Noise level estimation and classification in hydrogen fuel cell-based distributed energy systems: A comprehensive analysis


UYAR M., Gucyetmez M., Akkaya S., HAYBER Ş. E.

International Journal of Hydrogen Energy, 2025 (SCI-Expanded) identifier

  • Publication Type: Article / Article
  • Publication Date: 2025
  • Doi Number: 10.1016/j.ijhydene.2024.12.429
  • Journal Name: International Journal of Hydrogen Energy
  • Journal Indexes: Science Citation Index Expanded (SCI-EXPANDED), Scopus, Academic Search Premier, PASCAL, Artic & Antarctic Regions, Chemical Abstracts Core, Chimica, Communication Abstracts, Compendex, Environment Index, INSPEC
  • Keywords: Discrete wavelet transform, Distributed energy systems, Hydrogen fuel cells, Noise level categorization, SNR estimation
  • Bursa Uludag University Affiliated: Yes

Abstract

Hydrogen fuel cells (FCs) are a critical clean energy technology significantly contributing to carbon emission reduction and environmental sustainability. However, fuel cell-based distributed energy systems (FC-DESs) are highly susceptible to noise disturbances, adversely affecting their stability and efficiency. To overcome this challenge, a robust algorithm is proposed to monitor and classify noise levels in FC-DESs under static and dynamic noise conditions. The algorithm consists of four stages: signal measurement, pre-processing, signal processing, and decision-making. By employing discrete wavelet transform (DWT)-based denoising techniques, the algorithm processes noisy signals effectively, improving overall signal quality. In the decision-making stage, a classification approach leveraging the Heaviside step function is employed to classify signal-to-noise ratio (SNR) values into distinct noise levels.
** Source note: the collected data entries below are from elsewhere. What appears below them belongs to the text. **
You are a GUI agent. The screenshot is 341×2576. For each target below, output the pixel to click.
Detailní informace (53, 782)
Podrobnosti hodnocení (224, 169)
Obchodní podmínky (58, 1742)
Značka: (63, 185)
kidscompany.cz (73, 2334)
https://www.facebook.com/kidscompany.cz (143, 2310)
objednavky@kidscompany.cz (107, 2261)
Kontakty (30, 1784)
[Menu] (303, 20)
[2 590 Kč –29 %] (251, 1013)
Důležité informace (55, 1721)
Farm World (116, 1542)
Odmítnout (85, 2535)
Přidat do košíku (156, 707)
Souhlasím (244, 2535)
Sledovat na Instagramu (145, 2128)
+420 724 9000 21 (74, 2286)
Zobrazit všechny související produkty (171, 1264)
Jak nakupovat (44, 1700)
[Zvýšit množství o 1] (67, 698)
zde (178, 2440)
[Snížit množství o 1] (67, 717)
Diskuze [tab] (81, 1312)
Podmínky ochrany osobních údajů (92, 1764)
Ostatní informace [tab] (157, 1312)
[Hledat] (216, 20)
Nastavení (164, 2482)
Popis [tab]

Performance evaluations reveal that the algorithm achieves classification accuracies of 100% under static and 95% under dynamic conditions, as validated through confusion matrix analysis. Furthermore, the algorithm achieved a percentage error as low as 0.69% and an R2 value of 0.9998 under optimal configurations, indicating its noise-level estimation precision. These findings demonstrate the algorithm's effectiveness in enhancing FC-DES systems' stability and operational reliability, thereby contributing to more efficient energy management under variable operating conditions.